Capitaux arabes, tropisme européen

Capitaux arabes, tropisme européen

par M. Saâdoune, Le Quotidien d’Oran, 9 juin 2007

On attendait les capitaux européens, mais ce sont les capitaux arabes qui viennent le plus. C’est le constat, un tantinet étonné, que font des responsables algériens à la lumière des chiffres récents sur l’Investissement direct étranger (IDE) en Algérie.

Les capitalistes arabes saisissent des opportunités en Algérie en évaluant de manière raisonnée le risque sécuritaire. Leur regard change par rapport à la dernière décennie. Culturellement, ils ne se sentent pas dépaysés et c’est un atout que les Algériens n’ont pas saisi. Nos voisins tunisiens et marocains l’ont compris depuis longtemps. En matière de quête d’investissements étrangers, ils n’ont pas le tropisme européen ou occidental qui a durablement marqué les décideurs politiques et économiques algériens.

Si les investisseurs arabes ont pris acte de l’évolution de la donne sécuritaire en Algérie comme de la libéralisation en marche de son économie, c’est plutôt en Algérie que les regards tardent à changer. Il a fallu, bien entendu, cette incursion arabe dans le domaine des télécoms pour que l’on se rende compte que des possibilités existent ailleurs qu’en Europe. Faut-il être surpris, comme le sont certains, que malgré l’accord d’association avec l’Union européenne, ce sont plutôt les capitaux arabes qui se manifestent ? S’il est évident que le capitalisme n’a pas d’états d’âme, ses détenteurs n’en baignent pas moins dans une culture. Les capitaux européens ont tendance à trouver plus « naturel » d’aller vers des pays européens de l’Est que vers le sud de la Méditerranée. Les capitaux arabes, eux aussi, pourvu que les législations nationales le permettent, pourraient aussi faire dans cette « préférence » culturelle qui existe bel et bien. L’Algérie pourrait en bénéficier en changeant – et c’est en cours apparemment – de regard sur les investisseurs arabes.

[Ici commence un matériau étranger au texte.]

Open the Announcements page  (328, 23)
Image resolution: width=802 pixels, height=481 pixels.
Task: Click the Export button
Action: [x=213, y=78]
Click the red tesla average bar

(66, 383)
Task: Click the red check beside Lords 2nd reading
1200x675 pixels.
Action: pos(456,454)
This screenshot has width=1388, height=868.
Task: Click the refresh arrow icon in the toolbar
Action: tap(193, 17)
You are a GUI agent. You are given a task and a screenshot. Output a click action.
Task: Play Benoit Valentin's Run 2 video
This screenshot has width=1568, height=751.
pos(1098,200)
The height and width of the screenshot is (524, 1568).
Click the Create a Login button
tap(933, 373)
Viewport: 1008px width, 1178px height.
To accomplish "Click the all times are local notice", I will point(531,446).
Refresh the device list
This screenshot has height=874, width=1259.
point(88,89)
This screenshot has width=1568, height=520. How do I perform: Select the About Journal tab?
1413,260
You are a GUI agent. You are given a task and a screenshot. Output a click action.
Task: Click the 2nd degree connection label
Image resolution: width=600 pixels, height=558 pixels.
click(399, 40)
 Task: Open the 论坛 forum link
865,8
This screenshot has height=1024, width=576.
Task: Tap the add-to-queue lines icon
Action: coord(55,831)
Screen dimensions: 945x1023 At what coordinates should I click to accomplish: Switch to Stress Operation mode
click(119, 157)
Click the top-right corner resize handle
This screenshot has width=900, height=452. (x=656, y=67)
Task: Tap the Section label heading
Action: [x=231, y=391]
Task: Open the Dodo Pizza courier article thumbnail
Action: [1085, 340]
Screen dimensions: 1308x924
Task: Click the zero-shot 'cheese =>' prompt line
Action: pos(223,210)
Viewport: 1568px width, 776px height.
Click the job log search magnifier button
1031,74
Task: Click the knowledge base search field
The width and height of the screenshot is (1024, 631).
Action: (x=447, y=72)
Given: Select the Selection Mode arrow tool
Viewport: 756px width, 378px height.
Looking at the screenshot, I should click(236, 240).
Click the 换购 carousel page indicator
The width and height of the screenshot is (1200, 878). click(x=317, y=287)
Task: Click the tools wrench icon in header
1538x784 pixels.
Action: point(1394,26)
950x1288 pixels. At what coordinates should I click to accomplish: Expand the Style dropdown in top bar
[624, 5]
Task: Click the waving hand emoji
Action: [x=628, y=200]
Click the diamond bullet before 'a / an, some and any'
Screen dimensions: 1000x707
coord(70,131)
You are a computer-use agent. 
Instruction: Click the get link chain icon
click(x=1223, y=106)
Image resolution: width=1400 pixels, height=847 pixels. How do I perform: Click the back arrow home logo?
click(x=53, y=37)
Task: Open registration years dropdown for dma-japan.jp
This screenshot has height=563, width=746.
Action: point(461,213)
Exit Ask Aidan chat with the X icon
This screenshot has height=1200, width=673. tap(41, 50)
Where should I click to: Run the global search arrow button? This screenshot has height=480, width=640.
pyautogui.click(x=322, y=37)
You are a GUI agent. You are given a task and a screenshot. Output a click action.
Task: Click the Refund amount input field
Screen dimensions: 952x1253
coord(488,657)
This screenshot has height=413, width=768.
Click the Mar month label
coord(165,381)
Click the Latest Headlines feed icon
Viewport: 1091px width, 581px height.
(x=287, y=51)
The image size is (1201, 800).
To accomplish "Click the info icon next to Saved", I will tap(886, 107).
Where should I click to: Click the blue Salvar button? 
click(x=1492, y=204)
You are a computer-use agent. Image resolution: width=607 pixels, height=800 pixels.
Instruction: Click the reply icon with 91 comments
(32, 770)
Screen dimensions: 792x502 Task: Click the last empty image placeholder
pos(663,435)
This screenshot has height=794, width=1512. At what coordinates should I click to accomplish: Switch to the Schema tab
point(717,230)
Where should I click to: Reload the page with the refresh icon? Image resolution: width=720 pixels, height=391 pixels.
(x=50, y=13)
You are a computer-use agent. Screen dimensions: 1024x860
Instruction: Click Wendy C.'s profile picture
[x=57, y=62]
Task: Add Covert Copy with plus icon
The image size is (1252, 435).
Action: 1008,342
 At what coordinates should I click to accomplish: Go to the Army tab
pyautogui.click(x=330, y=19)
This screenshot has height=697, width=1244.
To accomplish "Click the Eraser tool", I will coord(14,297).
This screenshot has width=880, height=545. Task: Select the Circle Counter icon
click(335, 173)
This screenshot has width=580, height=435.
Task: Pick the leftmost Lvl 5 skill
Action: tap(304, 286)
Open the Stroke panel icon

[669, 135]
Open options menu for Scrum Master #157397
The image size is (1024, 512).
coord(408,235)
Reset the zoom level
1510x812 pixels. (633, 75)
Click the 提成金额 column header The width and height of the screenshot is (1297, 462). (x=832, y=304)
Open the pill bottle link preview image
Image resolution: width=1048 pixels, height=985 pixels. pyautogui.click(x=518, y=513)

Bien sûr, on continue de leur reprocher, parfois avec mauvaise foi, de ne s’intéresser qu’aux services, à l’immobilier, au tourisme et à la téléphonie, mais ce sont des domaines où ils se sont spécialisés et il est normal qu’ils aient leurs préférences. Mais surtout pourquoi faire la fine bouche, par exemple, sur les 28 milliards de dollars d’investissements en dollars que projetterait Emaar, dès lors que des besoins existent en Algérie dans ces secteurs ? Ce n’est d’ailleurs pas une règle d’airain, les capitaux arabes s’investissent aussi dans le domaine industriel, comme c’est le cas pour le projet de réalisation du complexe intégré de production d’aluminium à Béni-Saf. Un projet de 5 milliards de dollars dans lequel un consortium émirati (Mubadala et Dubal) détient 70%. Orascom est également avec Sonatrach dans le projet d’ammoniac d’Arzew pour un investissement de 1,5 milliard de dollars.

L’on sait que les capitaux arabes (on parle de 500 milliards de dollars) sont en quête de diversification en raison des suspicions nées à leur encontre aux Etats-Unis après les attentats du 11 septembre 2001. Il était pour le moins malvenu que le fameux tropisme occidental fasse rater à l’économie algérienne le seul effet collatéral « positif » du 11 septembre, celle d’une réorientation des capitaux arabes vers des destinations plus accueillantes. Il est d’ailleurs intéressant de noter que l’afflux de capitaux arabes et aussi chinois dans la région du Maghreb commence à susciter des interrogations, voire des inquiétudes en Europe. Ce n’est pas négatif que nos vieux partenaires de la vieille Europe découvrent que le terrain est également ouvert aux autres…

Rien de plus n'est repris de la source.